McDonald’s Must Face No-Poach Claims Like Those Burger King Beat

April 27, 2020, 3:34 PM UTC

McDonald’s Corp. can’t dodge claims that it drove down wages by enforcing a “no poach” agreement barring different franchise locations from hiring one another’s workers, a Chicago federal judge ruled.

Judge Jorge L. Alonso gave the proposed employee class action a green light April 24. He rejected the fast food giant’s argument that the lead plaintiff lacked standing because she was never denied a job based on the no-poach policy.

“The argument misses the point of plaintiff’s alleged injury: Plaintiff alleges she suffered depressed wages,” Alonso wrote. “Plaintiff’s claim is akin to a supplier who sells at a reduced price due to the anti-competitive behavior of a cartel of buyers.”

Nor did the suit fail to trace the allegedly depressed wages to the no-poach policy, the judge found. The lead plaintiff sufficiently backed up her claim that the policy’s effects could be isolated from broader economic conditions like the unemployment rate, Alonso said.

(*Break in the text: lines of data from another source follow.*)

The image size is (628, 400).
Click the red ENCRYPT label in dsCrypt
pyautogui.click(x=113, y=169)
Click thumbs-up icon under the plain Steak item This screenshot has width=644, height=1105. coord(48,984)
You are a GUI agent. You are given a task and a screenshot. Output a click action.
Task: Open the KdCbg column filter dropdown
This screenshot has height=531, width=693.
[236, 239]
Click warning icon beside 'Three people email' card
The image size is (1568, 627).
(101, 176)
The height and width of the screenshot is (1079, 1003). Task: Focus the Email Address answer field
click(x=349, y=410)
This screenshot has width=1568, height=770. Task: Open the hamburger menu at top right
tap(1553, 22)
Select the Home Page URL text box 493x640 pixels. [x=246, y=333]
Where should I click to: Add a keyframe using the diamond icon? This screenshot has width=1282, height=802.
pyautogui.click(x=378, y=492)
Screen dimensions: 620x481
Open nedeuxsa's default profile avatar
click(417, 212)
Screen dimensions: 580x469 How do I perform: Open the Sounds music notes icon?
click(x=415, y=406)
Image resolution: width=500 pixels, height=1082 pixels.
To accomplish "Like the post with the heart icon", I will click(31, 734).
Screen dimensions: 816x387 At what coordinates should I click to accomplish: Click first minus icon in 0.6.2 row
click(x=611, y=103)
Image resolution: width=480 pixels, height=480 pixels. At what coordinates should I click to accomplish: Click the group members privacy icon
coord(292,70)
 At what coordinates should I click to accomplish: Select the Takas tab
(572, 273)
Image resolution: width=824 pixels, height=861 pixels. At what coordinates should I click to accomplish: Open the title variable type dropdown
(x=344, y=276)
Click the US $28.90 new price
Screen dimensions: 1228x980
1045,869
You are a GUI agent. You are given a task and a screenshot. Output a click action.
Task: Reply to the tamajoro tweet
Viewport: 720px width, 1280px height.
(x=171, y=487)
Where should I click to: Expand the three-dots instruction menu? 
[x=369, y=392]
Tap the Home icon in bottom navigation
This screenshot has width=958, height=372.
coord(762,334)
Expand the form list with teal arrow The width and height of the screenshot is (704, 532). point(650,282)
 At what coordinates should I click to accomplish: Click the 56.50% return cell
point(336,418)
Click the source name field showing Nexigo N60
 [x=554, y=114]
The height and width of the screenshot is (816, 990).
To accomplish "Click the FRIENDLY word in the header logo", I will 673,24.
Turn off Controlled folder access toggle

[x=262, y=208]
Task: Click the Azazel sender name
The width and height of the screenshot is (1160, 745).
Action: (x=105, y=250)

“Plaintiff’s causation allegations are plausible due to basic principles of economics,” he wrote. “If fewer employers compete for the same number of employees, wages will be lower than if a greater number of employers are competing for those employees.”

The suit, consolidated with a parallel case in the U.S. District Court for the Northern District of Chicago, is part of a wave of challenges to franchise no-poach provisions amid considerable uncertainty about their legality.

Courts have yet to arrive at a settled framework for evaluating such pacts, given that they involve both horizontal elements—agreements among different franchise locations—and vertical ones, like the agreements between brand parents and their franchises.

The issue has driven a wedge between top antitrust authorities. The Justice Department even took the unusual step of making its views known in a state court case. No-poach clauses may decrease competition between different franchises under the same banner, but they could make a brand more competitive against its rivals, the DOJ has argued.

Other suits raising the question involve multiple fast food chains, as well as other companies that operate on a franchise model, like tax preparer H&R Block Inc.

Burger King escaped a franchise no-poach suit on somewhat technical grounds last month. A judge held that the employee plaintiffs overreached by alleging per se antitrust violations instead of arguing that the provisions were anti-competitive under all the circumstances.

The proposed class is represented by McCune Wright Arevalo LLP, Lieff Cabraser Heimann & Bernstein LLP, and Scott+Scott Attorneys at Law LLP. McDonald’s is represented by Gibson Dunn & Crutcher LLP and A&G Law LLC.

The case is Turner v. McDonald’s USA LLC, N.D. Ill., No. 19-cv-5524, 4/24/20.